Quoted passage:
++++

There's a reason Carrie Underwood's 'gruesome' injury has kept her out of the spotlight

Elise Solé
We haven’t seen much of Carrie Underwood since she was reportedly hospitalized with facial injuries after an accident. (Photo: Getty Images)

Carrie Underwood is facing the camera again after what she called a “gruesome” accident that made her “look a bit different.”

On Friday, the country star Instagrammed a faraway shot of herself rehearsing for the April 15 Academy of Country Music Awards. On Wednesday, she had shared a black-and-white image in the studio, exposing only half her face.


Underwood, 35, has largely stayed out of the spotlight since November, when she fell on stairs and reportedly broke her wrist.

A few days after Christmas, Underwood surfaced in an Instagram selfie that showed her face concealed with a scarf. “When in 5 degree weather, wrap your @caliabycarrie scarf around your neck and face…you keep warm AND look like an awesome winter snow ninja!” she joked in the caption.


Then on New Years’ Day, in a private message to her fan club obtained by People magazine, Underwood said that along with breaking her wrist, she sustained injuries to her face that were serious, requiring “between 40 and 50 stitches.”

She wrote, “There is also another part of the story that I haven’t been ready to talk about since I have still been living it and there has been much uncertainty as to how things will end up. It’s crazy how a freak random accident can change your life.”

“In addition to breaking my wrist, I somehow managed to injure my face as well,” Underwood added. “I’ll spare you the gruesome details, but when I came out of surgery the night of my fall, the doctor told [Underwood’s husband] Mike that he had put between 40 and 50 stitches in.”

++++

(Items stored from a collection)
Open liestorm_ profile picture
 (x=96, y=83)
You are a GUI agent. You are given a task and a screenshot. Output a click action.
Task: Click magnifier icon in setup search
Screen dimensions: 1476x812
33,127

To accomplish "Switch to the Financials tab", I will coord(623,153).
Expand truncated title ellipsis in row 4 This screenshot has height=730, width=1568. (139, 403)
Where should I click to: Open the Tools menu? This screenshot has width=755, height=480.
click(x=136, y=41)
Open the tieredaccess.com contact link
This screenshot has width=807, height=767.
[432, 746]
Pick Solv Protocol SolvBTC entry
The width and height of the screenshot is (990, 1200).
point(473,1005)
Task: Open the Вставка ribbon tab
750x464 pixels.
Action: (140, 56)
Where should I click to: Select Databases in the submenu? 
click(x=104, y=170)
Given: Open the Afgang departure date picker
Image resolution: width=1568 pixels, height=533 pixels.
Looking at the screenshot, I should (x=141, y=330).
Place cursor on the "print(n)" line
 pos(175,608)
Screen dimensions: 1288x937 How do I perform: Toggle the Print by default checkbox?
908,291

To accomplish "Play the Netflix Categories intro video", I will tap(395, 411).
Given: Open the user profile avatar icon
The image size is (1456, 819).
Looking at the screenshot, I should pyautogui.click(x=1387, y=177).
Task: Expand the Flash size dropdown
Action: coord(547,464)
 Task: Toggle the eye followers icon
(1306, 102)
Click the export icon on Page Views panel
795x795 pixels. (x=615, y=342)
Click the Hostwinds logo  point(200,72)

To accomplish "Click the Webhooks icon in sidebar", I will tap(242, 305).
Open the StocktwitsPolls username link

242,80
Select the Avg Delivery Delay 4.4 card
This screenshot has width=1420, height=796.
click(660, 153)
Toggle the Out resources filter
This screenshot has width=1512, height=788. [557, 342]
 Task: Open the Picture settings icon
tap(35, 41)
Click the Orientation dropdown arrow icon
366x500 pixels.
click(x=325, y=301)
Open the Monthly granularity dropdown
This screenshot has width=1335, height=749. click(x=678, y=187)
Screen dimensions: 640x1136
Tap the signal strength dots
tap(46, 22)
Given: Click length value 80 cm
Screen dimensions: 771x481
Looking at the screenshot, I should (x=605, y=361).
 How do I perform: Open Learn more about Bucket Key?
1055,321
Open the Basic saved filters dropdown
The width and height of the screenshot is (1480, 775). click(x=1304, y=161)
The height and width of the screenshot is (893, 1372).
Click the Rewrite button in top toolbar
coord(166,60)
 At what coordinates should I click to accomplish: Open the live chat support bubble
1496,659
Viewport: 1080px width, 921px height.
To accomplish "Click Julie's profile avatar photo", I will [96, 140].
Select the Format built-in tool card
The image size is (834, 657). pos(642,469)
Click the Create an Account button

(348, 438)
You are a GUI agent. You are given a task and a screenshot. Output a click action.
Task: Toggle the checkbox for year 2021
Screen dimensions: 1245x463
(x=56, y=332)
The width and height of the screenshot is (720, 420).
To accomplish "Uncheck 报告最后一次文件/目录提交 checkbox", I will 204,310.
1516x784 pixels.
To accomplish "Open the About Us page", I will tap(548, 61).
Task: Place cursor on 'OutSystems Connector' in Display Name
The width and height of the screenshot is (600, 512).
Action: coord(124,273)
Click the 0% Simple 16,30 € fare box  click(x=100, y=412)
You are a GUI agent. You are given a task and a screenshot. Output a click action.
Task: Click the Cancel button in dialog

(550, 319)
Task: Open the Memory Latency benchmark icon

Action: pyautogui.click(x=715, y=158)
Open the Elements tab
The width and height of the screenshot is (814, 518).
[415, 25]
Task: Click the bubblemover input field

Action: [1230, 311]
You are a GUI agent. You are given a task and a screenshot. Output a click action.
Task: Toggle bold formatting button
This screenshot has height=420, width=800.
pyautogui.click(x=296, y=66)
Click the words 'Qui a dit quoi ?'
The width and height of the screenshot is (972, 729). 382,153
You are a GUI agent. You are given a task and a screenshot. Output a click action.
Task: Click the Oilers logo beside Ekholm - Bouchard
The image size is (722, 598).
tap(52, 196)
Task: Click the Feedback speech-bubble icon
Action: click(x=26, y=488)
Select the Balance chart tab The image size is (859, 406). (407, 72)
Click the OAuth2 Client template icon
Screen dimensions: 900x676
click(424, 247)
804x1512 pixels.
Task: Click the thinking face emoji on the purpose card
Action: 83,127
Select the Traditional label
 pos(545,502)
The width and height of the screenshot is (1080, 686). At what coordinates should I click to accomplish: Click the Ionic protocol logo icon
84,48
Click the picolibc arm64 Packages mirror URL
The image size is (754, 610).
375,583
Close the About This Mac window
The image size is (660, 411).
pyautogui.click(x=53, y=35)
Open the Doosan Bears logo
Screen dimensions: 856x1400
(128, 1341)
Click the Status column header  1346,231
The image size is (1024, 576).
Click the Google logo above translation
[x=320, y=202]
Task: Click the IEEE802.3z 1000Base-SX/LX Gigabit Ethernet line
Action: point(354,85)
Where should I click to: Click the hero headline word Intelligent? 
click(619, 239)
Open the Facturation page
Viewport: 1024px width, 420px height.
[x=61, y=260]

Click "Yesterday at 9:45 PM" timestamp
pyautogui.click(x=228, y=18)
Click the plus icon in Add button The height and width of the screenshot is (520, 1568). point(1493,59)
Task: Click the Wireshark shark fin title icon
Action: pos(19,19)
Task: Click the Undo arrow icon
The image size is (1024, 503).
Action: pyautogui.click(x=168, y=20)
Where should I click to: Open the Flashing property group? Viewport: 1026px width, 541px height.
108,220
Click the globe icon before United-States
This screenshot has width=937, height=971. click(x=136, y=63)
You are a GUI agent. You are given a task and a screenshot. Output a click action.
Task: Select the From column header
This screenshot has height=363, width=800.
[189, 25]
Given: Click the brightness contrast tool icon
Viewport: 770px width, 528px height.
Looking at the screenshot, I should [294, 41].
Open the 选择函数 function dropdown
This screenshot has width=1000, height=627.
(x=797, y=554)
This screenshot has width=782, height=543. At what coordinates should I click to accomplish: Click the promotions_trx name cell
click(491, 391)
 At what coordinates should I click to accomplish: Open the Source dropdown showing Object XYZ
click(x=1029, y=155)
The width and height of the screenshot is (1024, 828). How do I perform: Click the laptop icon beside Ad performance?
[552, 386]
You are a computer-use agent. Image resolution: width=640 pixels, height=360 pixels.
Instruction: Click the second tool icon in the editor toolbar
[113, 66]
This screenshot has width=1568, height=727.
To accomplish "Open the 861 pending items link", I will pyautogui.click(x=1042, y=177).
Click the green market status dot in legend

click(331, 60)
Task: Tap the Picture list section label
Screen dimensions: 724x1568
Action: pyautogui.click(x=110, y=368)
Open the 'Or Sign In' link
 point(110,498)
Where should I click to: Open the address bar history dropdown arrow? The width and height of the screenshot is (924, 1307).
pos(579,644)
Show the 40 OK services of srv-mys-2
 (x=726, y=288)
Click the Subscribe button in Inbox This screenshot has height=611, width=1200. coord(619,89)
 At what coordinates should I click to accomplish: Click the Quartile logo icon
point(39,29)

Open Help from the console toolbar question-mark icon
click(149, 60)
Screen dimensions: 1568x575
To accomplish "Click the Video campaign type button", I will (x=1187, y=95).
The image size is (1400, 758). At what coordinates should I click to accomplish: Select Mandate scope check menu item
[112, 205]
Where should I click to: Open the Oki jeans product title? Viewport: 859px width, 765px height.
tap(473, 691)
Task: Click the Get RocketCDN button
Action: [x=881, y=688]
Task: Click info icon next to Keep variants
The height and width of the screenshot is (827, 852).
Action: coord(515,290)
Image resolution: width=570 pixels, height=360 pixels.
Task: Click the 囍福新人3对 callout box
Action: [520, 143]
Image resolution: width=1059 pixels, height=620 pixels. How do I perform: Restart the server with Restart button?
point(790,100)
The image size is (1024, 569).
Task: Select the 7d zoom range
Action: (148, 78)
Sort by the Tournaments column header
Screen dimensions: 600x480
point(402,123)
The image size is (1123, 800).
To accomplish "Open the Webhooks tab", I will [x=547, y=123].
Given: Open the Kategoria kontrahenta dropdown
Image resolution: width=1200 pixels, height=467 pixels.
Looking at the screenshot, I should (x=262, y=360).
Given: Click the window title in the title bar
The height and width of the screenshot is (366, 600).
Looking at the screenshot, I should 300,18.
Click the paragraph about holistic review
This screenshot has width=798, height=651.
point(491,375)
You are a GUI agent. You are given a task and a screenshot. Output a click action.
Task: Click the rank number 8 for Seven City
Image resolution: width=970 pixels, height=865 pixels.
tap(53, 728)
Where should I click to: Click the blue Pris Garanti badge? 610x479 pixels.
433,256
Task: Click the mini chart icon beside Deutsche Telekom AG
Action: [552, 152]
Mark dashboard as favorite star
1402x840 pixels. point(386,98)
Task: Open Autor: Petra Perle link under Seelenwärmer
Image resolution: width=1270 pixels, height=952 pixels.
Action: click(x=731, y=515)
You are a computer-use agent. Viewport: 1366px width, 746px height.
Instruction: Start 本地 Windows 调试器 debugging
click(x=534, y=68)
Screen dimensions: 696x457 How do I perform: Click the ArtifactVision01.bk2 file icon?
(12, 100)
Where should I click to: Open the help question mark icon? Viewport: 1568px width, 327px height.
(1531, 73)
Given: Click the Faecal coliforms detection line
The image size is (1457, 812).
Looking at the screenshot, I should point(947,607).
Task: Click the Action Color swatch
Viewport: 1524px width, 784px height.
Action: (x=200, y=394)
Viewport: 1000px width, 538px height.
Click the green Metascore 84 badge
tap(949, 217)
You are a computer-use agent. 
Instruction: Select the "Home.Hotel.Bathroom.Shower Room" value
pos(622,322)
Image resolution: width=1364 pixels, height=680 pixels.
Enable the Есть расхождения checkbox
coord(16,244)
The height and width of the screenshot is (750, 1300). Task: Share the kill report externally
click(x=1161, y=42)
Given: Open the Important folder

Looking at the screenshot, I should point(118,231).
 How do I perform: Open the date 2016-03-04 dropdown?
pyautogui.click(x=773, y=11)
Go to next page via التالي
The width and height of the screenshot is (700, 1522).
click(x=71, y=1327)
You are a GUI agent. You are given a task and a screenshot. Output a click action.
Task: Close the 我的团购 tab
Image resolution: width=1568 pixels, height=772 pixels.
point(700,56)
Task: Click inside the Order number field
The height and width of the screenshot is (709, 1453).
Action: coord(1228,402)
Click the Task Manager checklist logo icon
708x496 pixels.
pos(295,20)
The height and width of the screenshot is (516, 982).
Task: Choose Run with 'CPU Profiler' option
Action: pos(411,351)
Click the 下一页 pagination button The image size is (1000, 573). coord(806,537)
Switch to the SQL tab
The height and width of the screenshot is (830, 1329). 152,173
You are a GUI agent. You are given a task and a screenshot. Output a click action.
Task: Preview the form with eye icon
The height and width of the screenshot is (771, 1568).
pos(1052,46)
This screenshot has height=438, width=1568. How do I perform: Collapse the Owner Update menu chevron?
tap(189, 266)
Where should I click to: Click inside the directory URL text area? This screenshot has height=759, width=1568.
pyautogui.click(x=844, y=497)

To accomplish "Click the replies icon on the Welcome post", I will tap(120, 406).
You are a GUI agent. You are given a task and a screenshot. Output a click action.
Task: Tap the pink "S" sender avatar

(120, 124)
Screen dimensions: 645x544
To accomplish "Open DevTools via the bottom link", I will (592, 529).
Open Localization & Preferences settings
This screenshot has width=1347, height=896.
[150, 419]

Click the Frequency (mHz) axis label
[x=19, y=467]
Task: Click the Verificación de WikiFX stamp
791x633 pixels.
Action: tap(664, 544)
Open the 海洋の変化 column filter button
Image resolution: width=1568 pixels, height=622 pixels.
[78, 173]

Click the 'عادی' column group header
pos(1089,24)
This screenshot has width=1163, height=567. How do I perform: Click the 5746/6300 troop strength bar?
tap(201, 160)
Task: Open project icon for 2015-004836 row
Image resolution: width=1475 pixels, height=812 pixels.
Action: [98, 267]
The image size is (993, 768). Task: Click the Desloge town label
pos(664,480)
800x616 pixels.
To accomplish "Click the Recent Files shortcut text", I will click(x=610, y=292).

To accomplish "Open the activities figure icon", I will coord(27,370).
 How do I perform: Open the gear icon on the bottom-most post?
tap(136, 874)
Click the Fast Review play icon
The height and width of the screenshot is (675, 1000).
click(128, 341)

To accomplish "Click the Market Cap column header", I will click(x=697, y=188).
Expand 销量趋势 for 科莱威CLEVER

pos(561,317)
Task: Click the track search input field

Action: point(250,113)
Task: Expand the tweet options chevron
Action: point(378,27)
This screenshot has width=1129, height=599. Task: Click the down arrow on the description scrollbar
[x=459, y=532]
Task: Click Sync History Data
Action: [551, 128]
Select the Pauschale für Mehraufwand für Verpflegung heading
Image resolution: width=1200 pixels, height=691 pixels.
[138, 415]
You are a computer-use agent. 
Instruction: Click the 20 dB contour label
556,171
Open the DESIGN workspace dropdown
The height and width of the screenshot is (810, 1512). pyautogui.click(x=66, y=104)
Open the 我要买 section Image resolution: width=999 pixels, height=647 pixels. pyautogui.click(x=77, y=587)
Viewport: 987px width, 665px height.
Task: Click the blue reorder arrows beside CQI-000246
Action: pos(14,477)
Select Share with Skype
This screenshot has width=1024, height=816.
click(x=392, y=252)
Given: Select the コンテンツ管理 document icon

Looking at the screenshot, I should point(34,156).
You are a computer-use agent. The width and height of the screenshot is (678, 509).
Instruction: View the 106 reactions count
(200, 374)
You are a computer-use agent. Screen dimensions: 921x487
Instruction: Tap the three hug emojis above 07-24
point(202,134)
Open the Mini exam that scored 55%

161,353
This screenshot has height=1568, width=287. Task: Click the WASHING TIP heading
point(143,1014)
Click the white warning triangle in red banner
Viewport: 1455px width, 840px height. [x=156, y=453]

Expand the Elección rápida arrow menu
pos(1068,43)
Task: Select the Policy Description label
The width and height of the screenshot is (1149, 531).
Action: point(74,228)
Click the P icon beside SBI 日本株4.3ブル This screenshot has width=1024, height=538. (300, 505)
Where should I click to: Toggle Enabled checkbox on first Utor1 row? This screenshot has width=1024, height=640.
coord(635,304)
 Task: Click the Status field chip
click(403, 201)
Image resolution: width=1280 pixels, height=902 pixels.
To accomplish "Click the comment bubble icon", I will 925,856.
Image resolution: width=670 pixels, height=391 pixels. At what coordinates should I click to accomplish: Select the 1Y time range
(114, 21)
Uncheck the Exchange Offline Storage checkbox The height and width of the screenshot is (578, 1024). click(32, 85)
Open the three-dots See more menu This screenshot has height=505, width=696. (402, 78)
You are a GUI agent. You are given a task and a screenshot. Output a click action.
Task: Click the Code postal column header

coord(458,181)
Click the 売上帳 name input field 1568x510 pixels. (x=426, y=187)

++++

Your assignment: Please carry on the article about Carrie Underwood's injury from the point where it stops. The records were taken from a different source than the article.

Result:
Admitting that she was “not quite looking the same,” she said: “I am determined to make 2018 amazing and I want to share things with you along the way. And when I am ready to get in front of a camera, I want you all to understand why I might look a bit different.”

Some fans have dismissed Underwood as being “shallow” for keeping a low profile, and talk show host Wendy Williams even suggested that the singer was hiding to recover from a face-lift, angering Underwood’s fans.

Whether you’re famous or not, facial injuries carry weight beyond the physical effects. People disfigured with facial scars or asymmetry score significantly higher for anxiety and depression, according to a study published in the Journal of International Oral Health. Other research shows that facial trauma patients experience body-image issues, posttraumatic stress disorder, marital problems, increased risk of alcoholism, and “lower satisfaction with life.”

“People with facial injuries often undergo what we call ‘cosmetic anxiety,’ and it can greatly affect one’s self-esteem,” Gerald Young, PhD., the founder and editor-in-chief of the journal Psychological Injury and Law, tells Yahoo Lifestyle. “For celebrities, the feelings can stem from not only a desire to preserve their aesthetic but also their public persona.”

Humans are driven to focus on the face. “Faces are salient markers of who we are physically, and our species inherently categorizes facial models — even babies do it according to race, gender, and attractiveness,” says Young. For the latter, facial symmetry is traditionally associated with beauty, and because women are often judged harshly for their appearance, injuries can result in traumatic feelings.

But cosmetic anxiety is not always about vanity — any changes to one’s face can feel deeply personal. “We often develop identities associated with our positive personality traits, and if one’s physical appearance changes, it can affect how they view themselves,” says Young. And that’s in addition to any psychological factors that accompany the injury, such as anxiety, shame, or posttraumatic stress.

Young says there are two common approaches to helping such people: Directly treat any psychological disorders that result from the injury or tailor coping mechanisms to the individual. However, he says: “The question is, how can one move forward looking different and still be themselves at the core?”